How to make remarkable videos with Seedance 2.0

Posted April 15, 2026 by
Try Seedance 2.0 on Replicate

Run Seedance 2.0

AI video used to be utterly bad. (We’ve all seen Will Smith eat spaghetti more times than we can count, so I’ll spare you.)

Last year, however, we really began to see AI video take off with front-runners like Google’s Veo 3 series and Kling from Kuaishou. With each new model release, we inched toward improvements with prompt adherence, audio integration, and solving the “AI look.”

Seedance 2.0 is the largest step change we’ve seen in months. You can make movies with this thing.

A catastrophic collision between two massive space stations in low Earth orbit. Metal shears apart in slow motion as the stations grind into each other, sending a hailstorm of debris spiraling outward. Entire modules crumple like tin cans. Pressurized compartments blow out in violent bursts of crystallizing atmosphere. Solar panels shatter and cartwheel into the void. The camera tumbles through the wreckage as an astronaut ragdolls past, arms flailing. Explosions ripple down the station spine. Earth looms enormous in the background, serene and indifferent. Hyper-realistic, catastrophic scale, ISO debris field, 8k, Gravity collision sequence energy.
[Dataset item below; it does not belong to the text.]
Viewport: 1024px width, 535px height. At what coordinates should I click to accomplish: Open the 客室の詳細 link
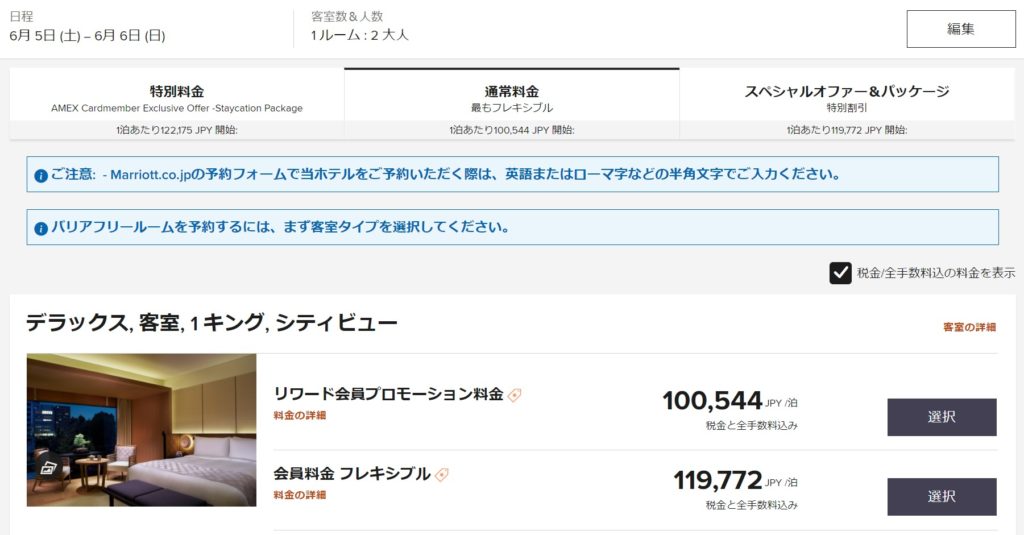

A daring aerial rogue diving on a bio-mechanical glider through a chaotic floating-island bazaar, weaving effortlessly through airborne merchants, dodging passing airships, flocking griffins, and tethered trading posts. He plummets past crumbling stone arches, busy rope bridges, and cascading waterfalls, barrel-rolling through narrow gaps with precision and style. Cinematic tracking shots follow his descent, enhanced by dynamic motion blur and ethereal dappled sunlight reflecting off crystal formations and mist. The sky-city pulses with an energetic fantasy vibe—flapping wings, shouting vendors, and nonstop vertical motion. Ultra-realistic detail with an epic high-fantasy action aesthetic, capturing speed, agility, and fearless momentum through the clouds.
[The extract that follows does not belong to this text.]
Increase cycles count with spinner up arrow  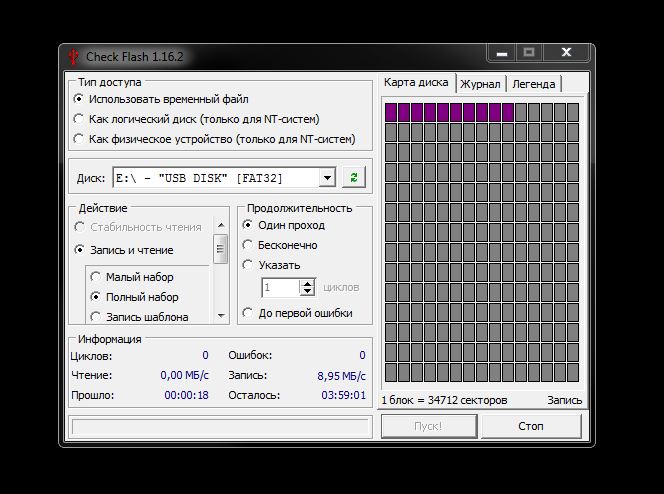[x=307, y=283]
A high-speed car chase on a rain-drenched highway at night. Two muscle cars weave through heavy traffic at 140mph, headlights slicing through the downpour. One car clips a semi-truck sending sparks showering across six lanes. The camera is mounted on the hood of the lead car, rain hammering the lens. Neon highway signs blur overhead. The pursuing car fishtails through a gap between two buses. Tires hydroplane on standing water. Hyper-realistic, motion blur, reflections on wet asphalt, 8k, Michael Mann cinematography.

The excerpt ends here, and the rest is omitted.